莊涵之天真的以為,二哥是因為他爬上大哥的床生氣,所以,沒有用過的后穴會是一個減刑項。
“二少爺饒了奴婢……奴婢不敢撒謊騙二少爺……嗚嗚……奴婢沒有用后穴侍奉過大少爺……”
含過藥玉的小穴乖巧地容納了一個指節,括約肌收縮,努力地吞吃著莊明澤的手指。
莊涵之跪趴在地上自辯,額頭頂在地面上,順從莊明澤的意思,分開雙腿,高高撅起屁股。
莊明澤把手指插進他的后穴里,雖然讓他害怕,但是莊明澤是主人,對一個沒品階的侍奴做出任何事都是被允許的。

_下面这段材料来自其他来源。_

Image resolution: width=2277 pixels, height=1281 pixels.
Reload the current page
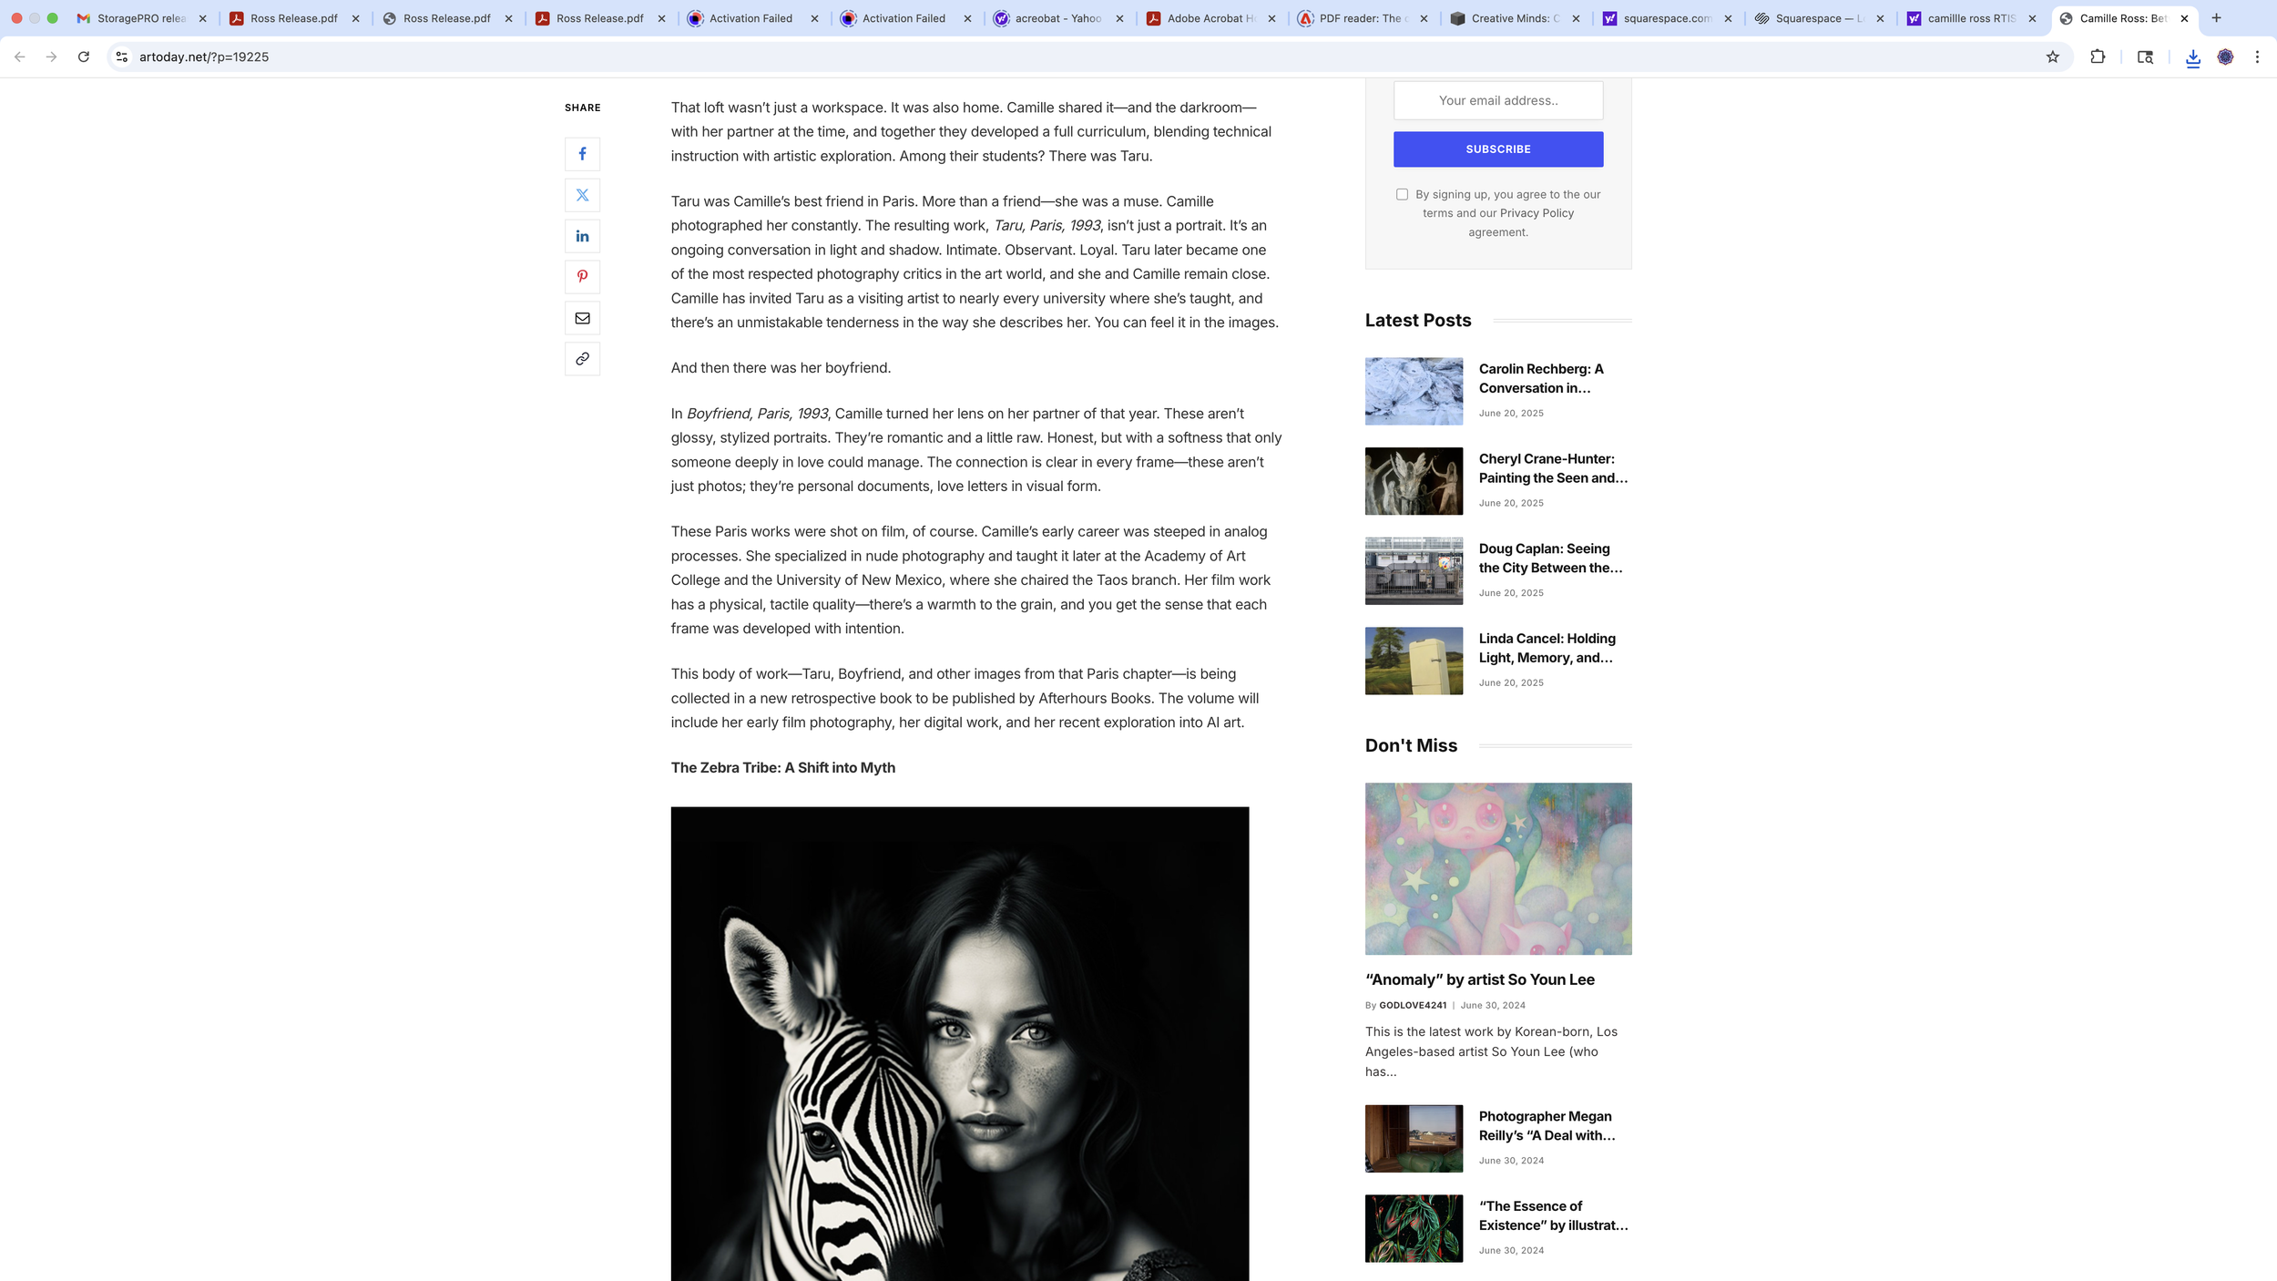click(84, 56)
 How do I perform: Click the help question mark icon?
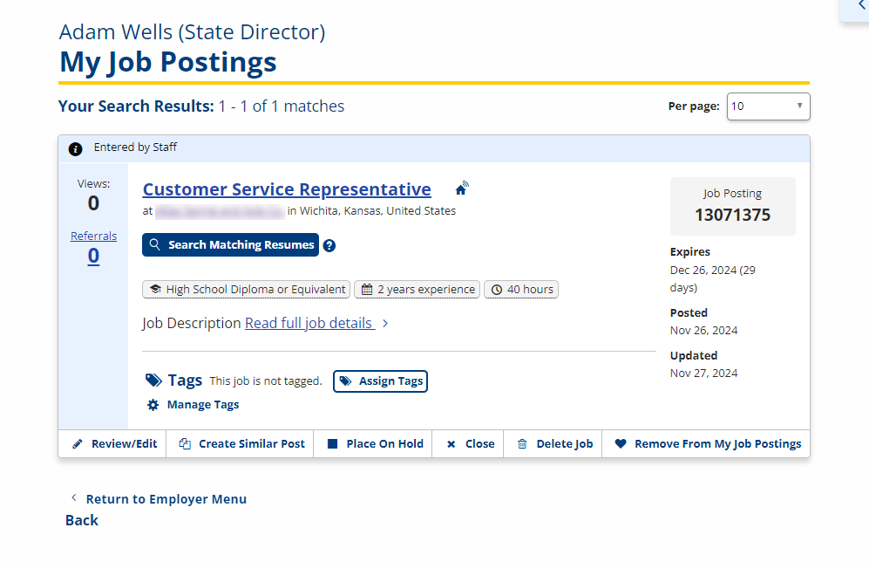point(329,245)
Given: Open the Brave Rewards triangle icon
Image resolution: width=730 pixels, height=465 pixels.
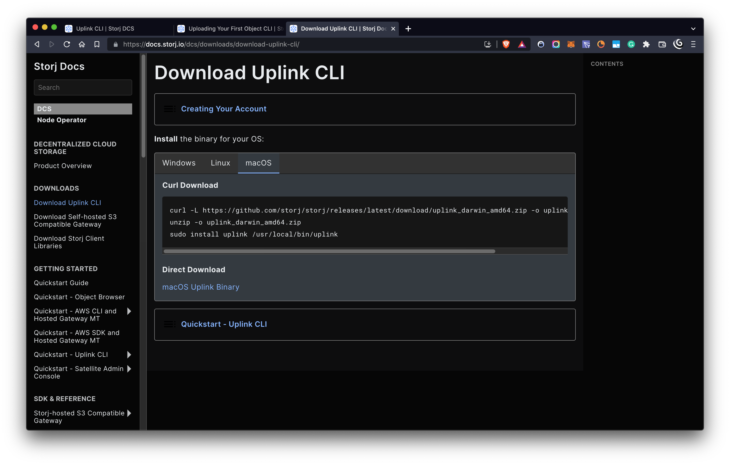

莊涵之依舊認為二哥討厭自己,這想法太過于根深蒂固,以至于莊涵之認為二哥的行動是在檢查他的后穴有沒有被大哥使用過,在檢查他有沒有撒謊。
所以雖然他是雙性,二哥是男性,莊涵之依舊撅著屁股,配合著二哥的檢查。
“聒噪。”莊明澤的手指插進緊致的后穴,藥玉本就有二指大小,含在身體里讓莊涵之適應,循序漸進,日后用的藥玉尺寸會漸漸升級,時時滋養著穴眼兒,保持腸道的柔韌和恢復力,不至于肏了一次之后就松垮了。
莊明德的行事作風向來如此,循序漸進,不急不躁,放眼長久。
可莊明澤不愿意等了。
他抬眸,與鏡子中的自己對視,二者眸中皆是欲色沉沉。